その週の残りは何事もなく過ぎた。火曜日には、お昼まで家の仕事をし、お昼からトレーシーに連れられて新しいドレスを買いに出かけた。最終的に私が選んだドレスは、私が持っているどの服よりも、ちょっと、地味な感じのものだった。

黒のシルク・ドレスで、ほぼ1週間分の給料全額に当たるほどかかった。首回りが閉じる感じになっていて、喉仏がうまい具合に隠れる。スカート部分もついていて、裾が膝頭に触れるほどの丈だった。それから、新しい靴と、ドレスにマッチしたハンドバッグも買った。

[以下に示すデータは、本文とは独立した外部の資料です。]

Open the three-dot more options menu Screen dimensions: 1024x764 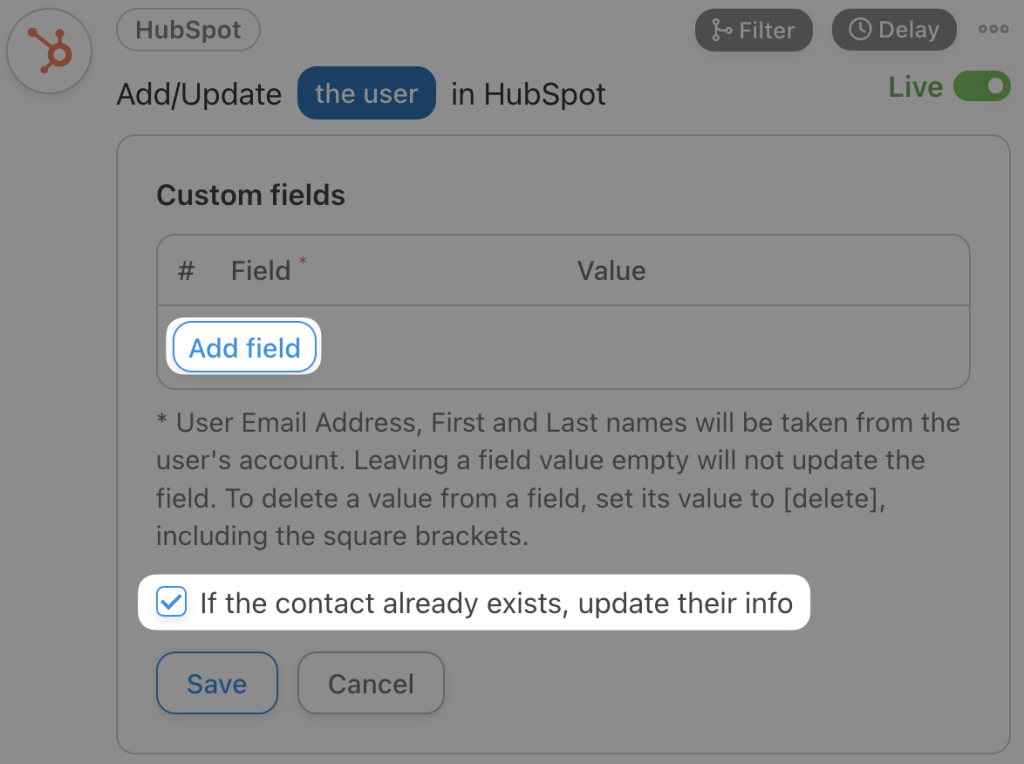(x=992, y=29)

この頃までは、かなりお金が貯まっていたので、衣服に使ったお金のことは気にならなかった。豊胸手術は、1万5千ドルほどかかるのは知っていたし、その分のお金はもう少しで貯まる予定だった。トレーシーからもらう給与に加えて、マークの仕事のためにフラッファーとして働いているおかげで、ほとんど不自由なく暮らせている。

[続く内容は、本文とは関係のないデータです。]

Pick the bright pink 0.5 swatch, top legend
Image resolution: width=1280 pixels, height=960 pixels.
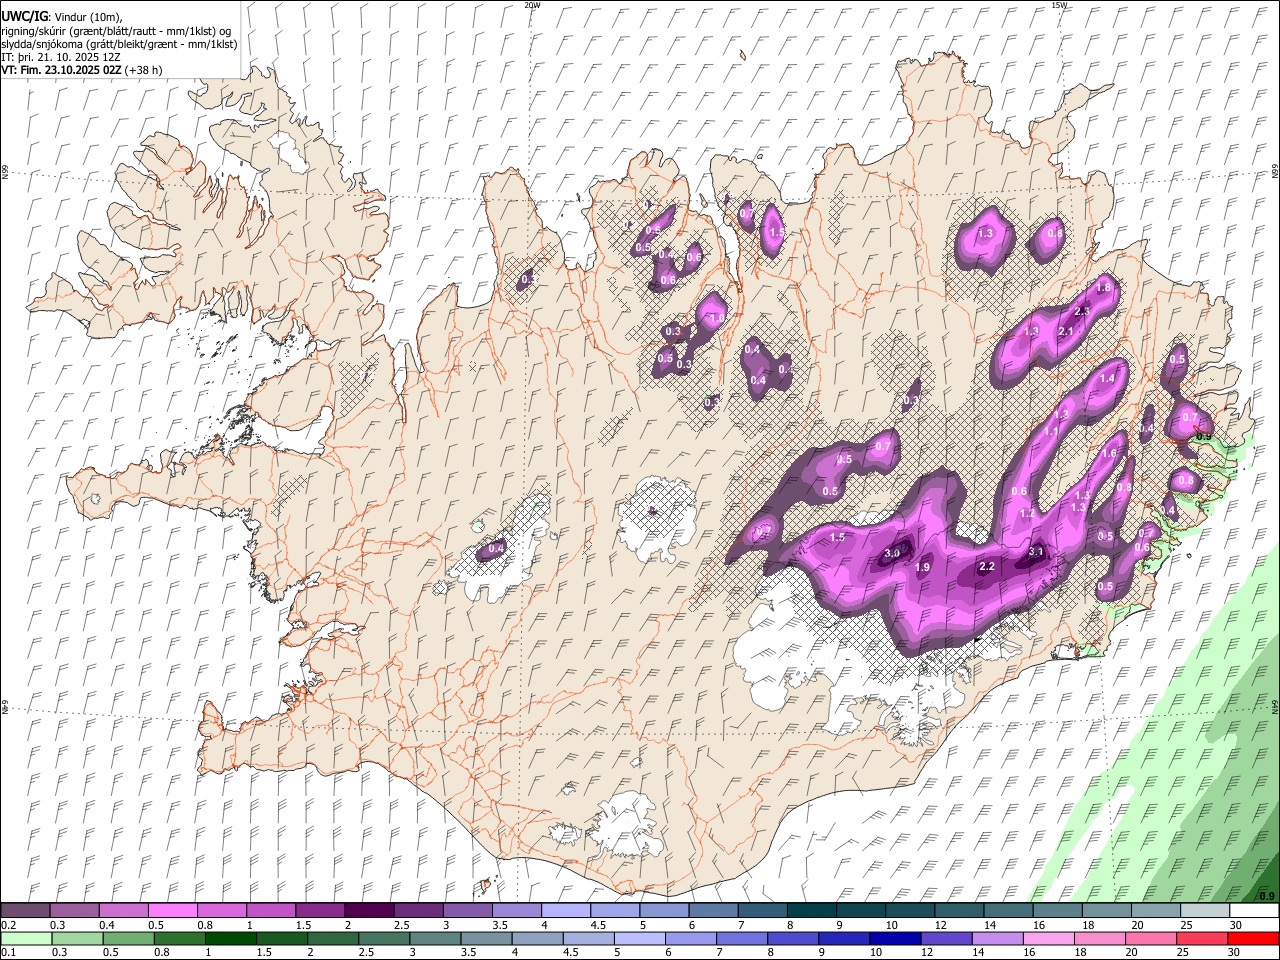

この3ヶ月ほど、私はヘレンと一緒に、20本以上の映画の撮影に参加していた。ヘレンは、バイ・セクシュアルが関わらない映画でも働いていた。その種類のポルノ映画では、私は参加が許されなかった。多分、ストレートな役者だと、私のような女の子が回りにいると、ゲイのように見えてしまうので、好まないのだろうと思う。実際は、ストレートな俳優の大半はバイセクシュアルなのだけど、他の人にそのことを知られたくないのだろうと思う。

マークがゲイ映画を作るときには、私も参加した。ゲイの俳優は、他の俳優とはまったく異なった人種だった。私がシーメールなためだろうけれど、私と社交的に仲良くなる気がまったくないようだったが、次のシーンのために勃起をしておこうと、私のフェラを歓迎してくれるのが普通だった。もっとも、結局のところ、あの人たちが私のことを、他とあまりに違っているために嫌悪しているのは、うすうす感じ取れた。

そのことは全然気にならなかった。というのも、私の方もゲイの男の人には関心がなかったから。私が好きなのは、バイの気がある男の人。ともあれ、実際は、この仕事をする理由は、やはりお金のためであることは変わらない。

3ヶ月ほどの内に、ほぼ1万5千ドル貯まっていた。でも、一度、豊胸手術をしたら、その貯まったお金は一気になくなってしまう。だから、また蓄えを作るためにも、男優へのフラッファーは続けなければならないのは分かっていた。